La procura dell'Aquila acquisirà i verbali delle verifiche sugli edifici crollati o danneggiati

Nel terremoto dell'Abruzzo si apre adesso la pagina giudiziaria, della
verifica su eventuali responsabilità per i crolli di edifici che
dovevano rispettare le leggi antisismiche

L'Aquila - Nel terremoto dell'Abruzzo si apre adesso la pagina giudiziaria, della verifica su eventuali responsabilità per i crolli di edifici che dovevano rispettare le leggi antisismiche. La Procura dell'Aquila acquisirà i verbali degli accertamenti tecnici che verranno svolti dagli organi competenti nei prossimi giorni sugli edifici crollati e danneggiati dal terremoto, in particolare su quelli pubblici e quelli di più recente costruzione.

Secondo quanto si apprende da fonti giudiziarie, il primo obiettivo dell'inchiesta aperta dalla Procura è il monitoraggio completo di tutti gli immobili che, spiegano le fonti, "per loro natura dovrebbero essere a norma, in quanto realizzati in epoca in cui era già vigente la normativa antisismica".

Un'analisi che sarà svolta sia dalla polizia giudiziaria sia attraverso l'acquisizione dei verbali che i 1.500 tecnici arrivati all'Aquila per fare le verifiche di agibilità e stabilità di case e palazzi lesionati redigeranno nel corso del loro lavoro.

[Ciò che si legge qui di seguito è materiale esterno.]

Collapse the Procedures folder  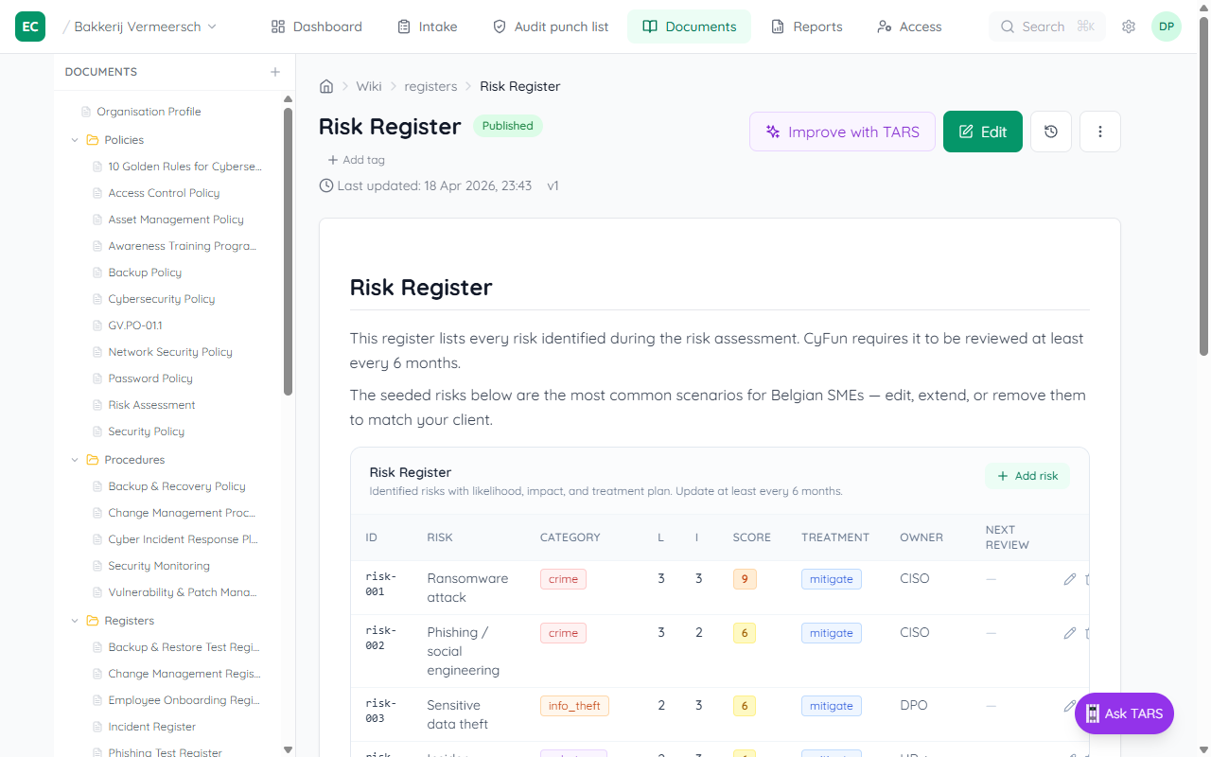[75, 459]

Ma la procura dell'Aquila si concentrerà anche su un altro aspetto dell'inchiesta, al momento ancora lontano, ma che in futuro diventerà predominante: la partita della ricostruzione. Per evitare che la criminalità organizzata possa mettere le mani su una torta enorme, quella dei fondi che arriveranno nel capoluogo abruzzese. Verranno dunque svolte "accurate indagini", sottolineano fonti giudiziarie, su tutte le aziende e le società che vorranno partecipare alle gare d'appalto.

I magistrati dell'Aquila sono però costretti a lavorare in situazione di emergenza, dato che garn parte degli uffici sono stati lesionati dal sisma. Per far tornare alla normalità la macchina giudiziaria si pensa anche a camper e a strutture d'emergenza. Il presidente della Corte d'appello, Mario Della Porta ha lamentato la situazione in cui versa il tribunale dell'Aquila, completamente distrutto, con tramezzi caduti e pavimenti rigonfiati. Il presidente ha detto di non avere a disposizione più nulla, né personale, né strutture. "L'unica cosa che ho - ha sottolineato - è il mio cellulare".